Escribo estas líneas para pasar el rato, o quizás para intentar poner orden en este despelote que llamo vida, aunque sepa de antemano que el titiritero que llevo dentro suele enredar los hilos a propósito. La mañana en Mendoza arranca con ese viento fresco que te cachetea la cara y te recuerda que estás vivo, a pesar de las deudas que se acumulan y de esa parálisis que te agarra cuando el servidor se cae y vos sos el único que tiene que poner el pecho.
A las siete de la mañana, el ritual es siempre el mismo: el micro, el olor a café ajeno y la espera.

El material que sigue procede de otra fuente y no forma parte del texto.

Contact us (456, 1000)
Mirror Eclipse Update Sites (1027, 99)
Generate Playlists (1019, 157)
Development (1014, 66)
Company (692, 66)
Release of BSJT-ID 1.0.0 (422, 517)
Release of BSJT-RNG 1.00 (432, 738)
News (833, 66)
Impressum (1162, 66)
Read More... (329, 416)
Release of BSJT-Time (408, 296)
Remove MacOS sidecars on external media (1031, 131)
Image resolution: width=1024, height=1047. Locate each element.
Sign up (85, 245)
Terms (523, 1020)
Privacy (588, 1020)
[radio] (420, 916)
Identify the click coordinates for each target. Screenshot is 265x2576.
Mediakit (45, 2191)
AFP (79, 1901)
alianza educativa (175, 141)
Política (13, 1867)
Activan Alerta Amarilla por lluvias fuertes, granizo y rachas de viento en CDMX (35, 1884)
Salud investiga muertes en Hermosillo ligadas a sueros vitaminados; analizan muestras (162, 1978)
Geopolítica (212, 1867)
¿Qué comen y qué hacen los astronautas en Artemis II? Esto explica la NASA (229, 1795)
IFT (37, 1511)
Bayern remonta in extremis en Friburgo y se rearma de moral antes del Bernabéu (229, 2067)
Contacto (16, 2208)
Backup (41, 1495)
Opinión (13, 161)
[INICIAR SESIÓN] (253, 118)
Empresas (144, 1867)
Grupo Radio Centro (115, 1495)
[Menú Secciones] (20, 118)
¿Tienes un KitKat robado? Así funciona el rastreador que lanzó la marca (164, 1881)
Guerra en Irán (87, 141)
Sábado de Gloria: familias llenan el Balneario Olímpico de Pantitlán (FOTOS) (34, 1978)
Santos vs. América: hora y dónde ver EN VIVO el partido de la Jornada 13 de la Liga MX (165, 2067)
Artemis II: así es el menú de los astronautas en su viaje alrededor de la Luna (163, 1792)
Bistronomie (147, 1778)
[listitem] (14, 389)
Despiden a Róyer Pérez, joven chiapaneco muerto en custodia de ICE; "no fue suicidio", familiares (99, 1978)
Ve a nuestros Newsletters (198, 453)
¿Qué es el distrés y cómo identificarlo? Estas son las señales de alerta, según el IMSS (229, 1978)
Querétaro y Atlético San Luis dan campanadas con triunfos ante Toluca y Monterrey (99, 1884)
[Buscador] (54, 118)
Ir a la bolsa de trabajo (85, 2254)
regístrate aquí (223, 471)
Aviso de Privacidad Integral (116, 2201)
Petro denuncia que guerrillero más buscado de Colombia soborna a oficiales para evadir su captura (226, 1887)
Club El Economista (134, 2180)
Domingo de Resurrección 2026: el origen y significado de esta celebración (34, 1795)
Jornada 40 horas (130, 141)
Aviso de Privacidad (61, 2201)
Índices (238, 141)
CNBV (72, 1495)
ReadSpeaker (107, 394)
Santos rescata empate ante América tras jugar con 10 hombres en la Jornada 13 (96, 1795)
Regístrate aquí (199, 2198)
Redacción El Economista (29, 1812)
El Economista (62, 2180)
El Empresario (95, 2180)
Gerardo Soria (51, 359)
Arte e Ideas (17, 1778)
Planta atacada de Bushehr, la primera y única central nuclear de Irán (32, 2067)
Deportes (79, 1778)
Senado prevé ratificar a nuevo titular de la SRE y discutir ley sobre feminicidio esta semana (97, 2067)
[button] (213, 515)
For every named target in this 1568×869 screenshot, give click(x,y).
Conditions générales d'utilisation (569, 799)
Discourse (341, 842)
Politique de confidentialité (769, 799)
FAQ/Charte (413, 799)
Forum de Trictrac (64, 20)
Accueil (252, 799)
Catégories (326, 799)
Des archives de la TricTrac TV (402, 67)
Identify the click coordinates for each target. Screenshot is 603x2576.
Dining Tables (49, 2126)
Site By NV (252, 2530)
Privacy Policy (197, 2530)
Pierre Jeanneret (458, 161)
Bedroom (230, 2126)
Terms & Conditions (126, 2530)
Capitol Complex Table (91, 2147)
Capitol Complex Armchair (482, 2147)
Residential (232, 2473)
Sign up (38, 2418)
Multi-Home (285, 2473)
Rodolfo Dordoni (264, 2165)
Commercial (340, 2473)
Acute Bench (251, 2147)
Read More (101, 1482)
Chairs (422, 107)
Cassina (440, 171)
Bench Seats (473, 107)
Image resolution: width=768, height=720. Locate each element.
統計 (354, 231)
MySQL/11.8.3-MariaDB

Y ahí está ella. La misteriosa dama de los rulos, esa que parece leer el paisaje urbano como si fuera un libro de edición limitada que solo ella comprende. A veces se sienta sola contra el vidrio, con una actitud desafiante que me hace dudar de si soy un genio o simplemente un "buenudo" que no sabe vender lo que hace. Otras veces, como aquel día que olía a algo especiado y fuerte, se sienta lo suficientemente cerca como para que mi buen amigo Brian —mi cerebro, que a veces me sabotea con frases terribles— empiece a tiritar de nervios.
Mientras el micro avanza por la ciudad, mi mente salta de un "commit" de Git a la cuenta del alquiler que no para de subir por culpa de una escribana que parece ensañada conmigo. En la oficina me ningunean, me tratan como si fuera un extraño que no sabe nada, mientras yo sigo intentando que el Nextcloud funcione y que la IA no se convierta en mi peor enemigo. Es una lucha constante entre el Escritor que busca la frase perfecta y el Programador que solo quiere que el código compile sin errores de sintaxis.
Hoy, antes de bajarme para ir a comprar esas tortitas que son mi único consuelo, nos cruzamos la mirada. Fue apenas un segundo, un gesto sutil que logró acallar por un momento los reclamos y la presión de un contrato de alquiler que me tiene en la picota. Ella se bajó silenciosa, dejándome con esa mezcla de angustia y humildad que ya es parte de mi ADN.
Al final, me quedo pensando en lo que decía el maestro: que la vejez se va alejando, pero el cansancio va in-crescendo. Pero no importa. Mañana volveré a subir al micro, volveré a pelearme con los contenedores de Docker y volveré a buscarla entre los asientos grises. Porque a pesar de los incendios, de las deudas y de que mi trabajo parezca un "depósito de cadáveres", yo sigo acá, tipeando en modo markdown.
Como anoté hace poco en mi Org Mode: Elijo la alegría, siempre.